This appeal arises pursuant to the Texas Workers’ Compensation Act, TEX. LAB. CODE ANN. § 401.001 et seq. (1989 Act). A contested case hearing was held on June 7, 2000. The hearing officer determined that the appellant (claimant) did not sustain a compensable injury in the course and scope of her employment when she had a motor vehicle accident (MVA) on ____________. The claimant appealed, contending that she was in the course and scope of her employment at the time of the MVA. The respondent (carrier) responded that the Appeals Panel should affirm the hearing officer’s decision and order.
DECISION
We affirm.
Claimant contends the hearing officer erred in: (1) failing to consider the distance and direction of claimant’s travel and the reason claimant gave for driving on “back roads”; (2) stating that claimant failed to mention in her statement to carrier that she was taking her son to day care, when an addendum to claimant’s statement showed it was mentioned; (3) misquoting claimant and stating that claimant said she was going straight to her office; (4) misquoting claimant, because claimant never said her “main” reason for going to (City A) was to see her probation officer; (5) discrediting claimant’s testimony because claimant did not correctly state the location of her office; and (6) determining that claimant was “solely” on a personal mission at the time of the MVA, when claimant testified that she had already started her workday by making telephone calls and stopping by on a sales call.

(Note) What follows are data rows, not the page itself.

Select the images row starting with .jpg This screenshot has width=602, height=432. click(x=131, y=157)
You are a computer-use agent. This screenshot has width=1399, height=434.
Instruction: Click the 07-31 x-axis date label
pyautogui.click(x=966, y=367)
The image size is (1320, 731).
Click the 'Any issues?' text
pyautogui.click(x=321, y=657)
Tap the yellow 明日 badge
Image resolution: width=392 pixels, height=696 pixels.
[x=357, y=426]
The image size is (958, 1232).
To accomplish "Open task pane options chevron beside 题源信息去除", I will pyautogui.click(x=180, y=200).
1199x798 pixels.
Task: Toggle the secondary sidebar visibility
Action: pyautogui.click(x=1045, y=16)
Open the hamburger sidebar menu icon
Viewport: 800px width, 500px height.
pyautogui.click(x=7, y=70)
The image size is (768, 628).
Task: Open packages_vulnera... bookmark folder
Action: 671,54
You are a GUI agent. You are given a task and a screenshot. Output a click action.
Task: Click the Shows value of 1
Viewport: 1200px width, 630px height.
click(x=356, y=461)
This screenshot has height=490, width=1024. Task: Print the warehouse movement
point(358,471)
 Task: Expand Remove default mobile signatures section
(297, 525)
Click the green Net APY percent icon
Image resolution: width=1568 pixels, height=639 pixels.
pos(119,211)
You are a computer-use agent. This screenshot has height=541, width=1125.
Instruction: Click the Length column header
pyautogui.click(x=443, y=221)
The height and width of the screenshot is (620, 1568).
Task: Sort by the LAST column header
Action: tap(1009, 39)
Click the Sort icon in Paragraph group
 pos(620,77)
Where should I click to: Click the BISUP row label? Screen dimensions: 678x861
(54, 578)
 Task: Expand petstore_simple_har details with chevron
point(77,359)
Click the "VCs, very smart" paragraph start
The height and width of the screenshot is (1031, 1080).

Claimant worked in sales, stopping by customers to see if they needed supplies sold by employer. She said that on ____________, she made some calls from her home, left her home with her son at 8:45 a.m., and made more business calls in the company-supplied van on the cellular phone. Claimant said she also made a sales call on the way, before the MVA took place. At the hearing, claimant said she was on her way to City A to go to the office, make sales calls, drop off her son at daycare, and meet with her probation officer. Claimant said that, earlier that morning, she had called her probation officer and asked if he had any openings between 9:30 and 10:00 a.m. She said he replied that he did. Claimant said she was again talking to her probation officer on the cellular phone at 9:12 a.m. when a car that had been weaving on the road hit her partially “head on” going about 75 miles per hour, causing serious injuries to claimant and injuries to her son. Claimant said she was telling her probation officer that she would be late to her appointment. There was evidence from the probation officer that claimant’s appointment was at 9:00 a.m. that morning, that claimant called to say that she would be late, and that he heard the sounds of the MVA on the telephone. Claimant said she would not have been going down that road if she had not been working for employer. She said she would have taken a different route had she been going to see her probation officer. She said she traveled the route she was on to visit a client and that, at the time of the MVA, she was on her way to take her son to day care. Claimant did not have any evidence documenting the sales call she said she made before the MVA.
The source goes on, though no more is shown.